Google Amy's Cooking Adventures: November 2011

Wednesday, November 30, 2011

Naked Ravioli with Squash and Browned Butter Sauce

One of my family’s favorite recipes is Naked Ravioli – the insides of the ravioli on the outsides kind of naked – not the call the health department kind.

This time around, the Naked Ravioli got a cozy, warm, comfort food type of make over.  Peas were swapped out for squash and the rosemary-olive oil sauce was replaced with browned butter and thyme.  It’s fall on a plate.  Enjoy.

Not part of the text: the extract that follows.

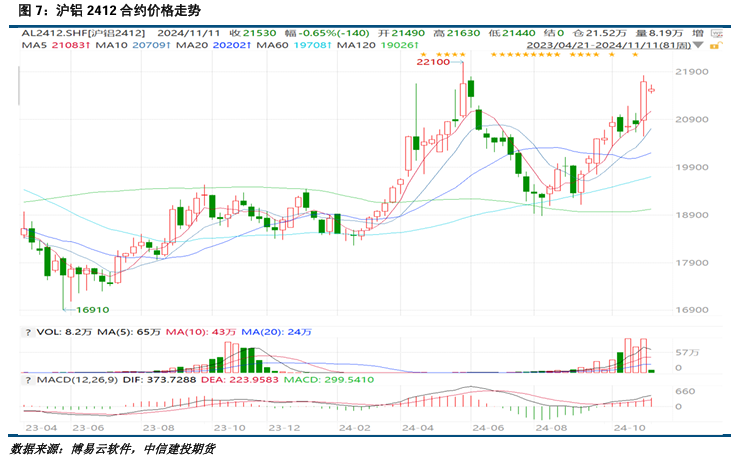
Task: Expand the MACD indicator dropdown arrow
Action: (x=25, y=380)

Naked Ravioli with Squash and Browned Butter Sauce
An Amy’s Cooking Adventures Original Recipe

1 small buttercup squash
1 lb spicy pork sausage
1 egg
¼ cup parmesan cheese
1/3 cup bread crumbs
13 oz (1 box) whole wheat pasta
3 tbsp salted butter
½ tsp dried thyme
Salt & pepper

Preheat the oven to 425 degrees F.

Cut the squash into eight wedges.  Scoop out and discard the seeds and pulp.  Place the wedges on a microwave safe plate.   Microwave on high for 5 minutes.

Remove the squash from the microwave.  Place the wedges on individual squares of aluminum foil.  Top with a large dollop of butter and pinch the aluminum foil closed.  Place in the preheated oven for 20-30 minutes or until tender.  Remove from the oven and sprinkle with salt and pepper.  Scoop the flesh out of the shell and break into small chunks.  Set aside.

Meanwhile, mix the sausage, egg, parmesan, and bread crumbs together.  Once thoroughly mixed, form into 1 to 1 ½ inch meatballs.

Bring a pot of salted water to a boil.  Carefully drop the meatballs, one at a time, into the boiling water.  Cook, uncovered for 7-10 minutes or until cooked through.

Use a slotted spoon to remove the meatballs from the boiling water.  DO NOT DRAIN.  Set the meatballs aside in a bowl and cover.

Pour the noodles into the still boiling water that the meatballs were cooked in.  Cook according to package directions and drain; reserving ½ cup of the cooking water.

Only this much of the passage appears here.